Pemerintah Target Bisa Simpan Data di Cloud Milik Negara pada 2022
Kementerian Komunikasi dan Informatika (Kominfo) mengatakan, pemerintah bakal membuat komputasi awan (cloud) milik negara. Infrastruktur berbasis digital itu ditarget rampung pada 2022.
Direktur Jenderal (Dirjen) Aplikasi Informatika Kementerian Kominfo Semuel Abrijani Pangerapan mengatakan, pemerintah memiliki banyak data saat ini dan bakal terus meningkat. Karena itu, pemerintah butuh infrastruktur khusus untuk menyimpan data-data ini, salah satunya melalui komputasi awan (cloud).
"Cloud ini bakal dikelola oleh pemerintah untuk menyimpan data-data strategis dan juga layanan umum,” kata dia saat konferensi pers Forum Merdeka Barat (FMB) 9 di kantornya, Senin (4/11). Hal ini sudah sesuai dengan Peraturan Presiden (Perpres) Nomor 95 Tahun 2018 tentang Sistem Pemerintahan Berbasis Elektronik (SPBE).
Langkah ini juga penting untuk menjaga data-data strategis tetap ada di Tanah Air. Begitu juga dengan penyelenggara sistem elektronik (PSE) atau perusahaan berbasis digital yang ingin menggunakan layanan cloud dari pihak ketiga, maka wajib mengklasifikasikan datanya terlebih dahulu.
(Baca: Platform Transaksi Digital Wajib Terdaftar & Data Center di Indonesia)
Sebab, data strategis tidak boleh ditempatkan di layanan cloud milik pihak ketiga yang berbasis di luar negeri. Data-data itu harus disimpan di cloud milik negara.
Karena itu, infrastruktur milik pemerintah bakal memuat empat pusat data. Namun, Semuel enggan merinci keempat bagian cloud itu.
Dia juga tidak mau menjelaskan terkait anggaran ataupun lokasi cloud pemerintah bakal dibangun. Semuel hanya mengungkapkan bahwa dana investasi itu akan ada di bawah Badan Perencanaan Pembangunan Nasional (Bappenas). "Kami akan segera informasikan lebih lanjut," katanya.
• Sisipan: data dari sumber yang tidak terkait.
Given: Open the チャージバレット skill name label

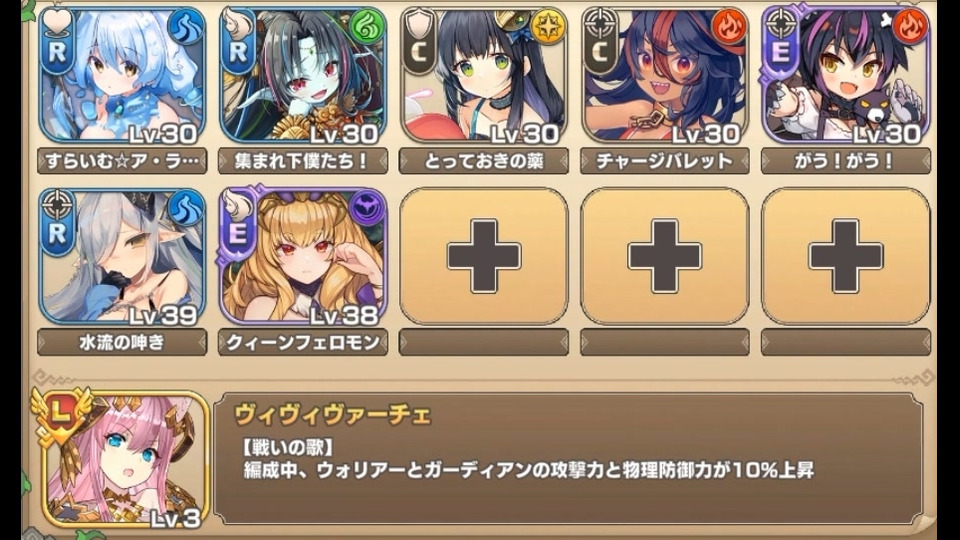Looking at the screenshot, I should point(664,161).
Sejalan dengan rencana itu, data publik yang ada di luar negeri saat ini harus segera dibawa kembali ke Tanah Air. Perusahaan boleh menyimpan data penting itu di layanan cloud milik pihak ketiga, jika ada persoalan khusus.
(Baca: Menkominfo Dorong Penyederhanaan Jumlah Data Center di Indonesia)
Ia mencontohkan, Badan Meteorologi, Klimatologi, dan Geofisika (BMKG) menggunakan data-data dari satelit dan peneliti, sehingga informasi itu disimpan di Google Cloud. Toh, pemerintah belum memiliki layanan cloud untuk menyimpan data-data seputar bencana. Apalagi, ketika terjadi bencana, permintaan data cukup tinggi sehingga butuh layanan cloud dengan kapasitas besar.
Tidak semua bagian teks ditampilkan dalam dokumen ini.